Prevalence of MS Among Black People ‘Under-recognized’: Study
Rates of multiple sclerosis (MS) were similar among Black and white people, but significantly lower in Hispanics and Asians living in southern California, a study found.
These findings contrast with previous studies that have long reported lower MS rates among Black people compared to white people.
Those discrepancies might be due to a historical lack of access to medical care and inclusion in clinical studies among Black people compared with white people in the U.S, the researchers noted, pointing out the findings underscore a need to address systemic biases in medical research.
“MS has long been believed to be a disease of white people, but the prevalence of MS in Black people has been understudied and therefore underrecognized,” Annette Langer-Gould, MD, PhD, the study’s first author of Kaiser Permanente Southern California in Los Angeles, said in a press release.
“The findings of our study and other recent studies indicate that MS has affected Black and white adults at similar rates for decades,” Langer-Gould, who is also a member of the American Academy of Neurology, said.

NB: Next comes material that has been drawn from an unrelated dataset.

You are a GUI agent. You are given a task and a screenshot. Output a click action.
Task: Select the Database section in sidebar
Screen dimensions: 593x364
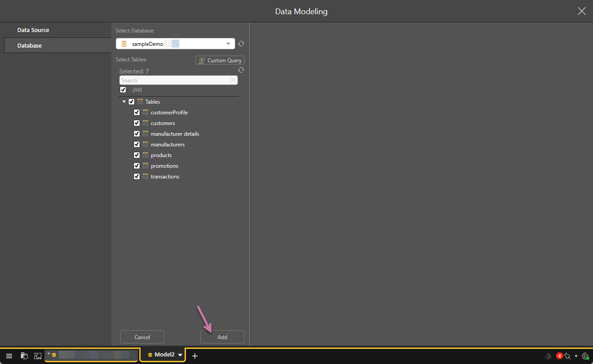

The study, “Racial and Ethnic Disparities in Multiple Sclerosis Prevalence,” was published in Neurology.
While MS can affect people of all ages, sexes, and races, Black people have long faced more significant barriers to accessing medical care, and previous estimates of the prevalence of MS and other diseases among Black people might have been underestimated, according to Langer-Gould.
“The belief that MS is rare in Black people has been based on a history of problematic evidence, including a 1950s study of veterans that found white men more likely than Black men to receive services through the Veterans Administration for MS,” Langer-Gould said. “That study did not consider the barriers and disparities Black men faced in receiving services, and that they were less likely to be measured accurately.”
She also noted that currently used terms to describe racial groups are socially constructed labels that come with biases that influence social standing.
Overall, they identified 3,863 people with MS who were an average age of 51.7.
The team found the prevalence of MS per 100,000 people was about the same among Black and white people. Specifically, the disease occurred in about 226 per 100,000 Black people and 238 per 100,000 white people.
MS rates were significantly lower among Hispanic (70 per 100,000) and Asian (23 per 100,000) people.
Among all people with MS, most patients were women (76.8%). The relative prevalence of MS in females compared with males was even more pronounced among Black and Asian people, in whom 81.2% and 83.6% of patients were women, respectively. In white people, 76.3% were women while 74.5% of Hispanic MS patients were women.
MS occurred most frequently in adults between the ages of 35 and 64, and declined after age 65 across all groups. While MS prevalence was generally low in young adults between the ages of 18 and 24, it was highest among Black and Hispanic young adults than white or Asian people. Specifically, MS rates in this age group were 48.5 per 100,000 in Black people and 25 per 100,000 in Hispanic people. Among white young adults, the prevalence was 18 per 100,00 and in Asian young adults, it was 7.1 per 100,000.
“Understanding MS prevalence in all people has important implications when it comes to making sure people are properly screened and treated for this disease,” Langer-Gould said.
“More studies are needed to determine whether MS is also an emerging disease among Hispanic people in the U.S. and whether MS susceptibility and prevalence vary among Hispanic or Asian individuals from different cultures and ancestral backgrounds,” she said. “Larger studies are also needed that look at bigger populations across the U.S.”